Growing up, we never had the fat, bearded man from the North Pole who brought gifts to all the children of the world on Christmas Eve. My parents had made a decision that we would understand that any gifts given at Christmas were given in the spirit of Jesus, who was given to poor sinners. Gifts were not going to be earned by "good behavior," or lost to a lump of coal for bad behavior. (By the way, have you even known any children that have received coal?)
It never seemed to be a problem for me or my sisters. I can't remember any of us "ruining" it for the other kids. And now that I have my own children, I'm starting to understand how difficult it really is to keep Jesus as the entire point of Christmas.
But St. Nick helps us make sense of this all. From the Treasury of Daily Prayer:
Of the many saints commemorated by the Christian Church, Nicholas (d. AD 342) is one of the best known. Very little is known historically of him, through there was a church of Saint Nicholas in Constantinople as early as the sixth century. Research has affirmed that there was a bishop by the name of Nicholas in the city of Myra in Lycia (part of modern Turkey) in the fourth century. From that coastal location, legends about Nicholas have traveled throughout time and space. He is associated with charitable giving in many countries around the world and is portrayed as the rescuer of sailors, the protector of children, and the friend of people in distress or need. In commemoration of "Sinte Klaas" (Dutch for "Saint Nicholas," in English "Santa Claus"), December 6 is a day for giving and receiving gifts in many parts of Europe.
The real Santa Claus is not a fat man from the North Pole who checks his list to make sure whether or not you are bad or good.
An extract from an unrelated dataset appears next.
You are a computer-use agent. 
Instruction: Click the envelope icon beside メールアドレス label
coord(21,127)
The real Santa Claus was a Christian, a Pastor, who understood his call to discipleship. He took up his cross and cared for his fellow man--his neighbor. Unfortunately, that story doesn't sell.
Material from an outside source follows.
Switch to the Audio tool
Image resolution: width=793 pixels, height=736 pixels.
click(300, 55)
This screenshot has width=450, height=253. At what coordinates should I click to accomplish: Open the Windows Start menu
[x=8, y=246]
This year, in the Truwe house, we stuffed stockings, and tonight after dinner we will have our Advent devotion, crossing off another day gone by, moving closer to the Feast of the Incarnation of our Lord. But tonight, like St. Nicholas did in the 4th Century, we will give gifts, not because our family has earned our love, but because we have first been loved--and undeservedly so.
We won't expect anyone to fall down our chimney this Christmas Eve, but St. Nicholas will definitely be a part of our Advent season, and I hope he's a part of yours.
Almighty God, You bestowed upon Your servant Nicholas of Myra the perpetual gift of charity. Grant Your Church the grace to deal in generosity and love with children and with all who are poor and distressed and to plead the cause of those who have no helper, especially those tossed by tempests of doubt or grief. We ask this for the sake of Him who gave His life for us, Your Son, our Savior, Jesus Christ, our Lord, who lives and reigns with You and the Holy Spirit, one God, now and forever. Amen.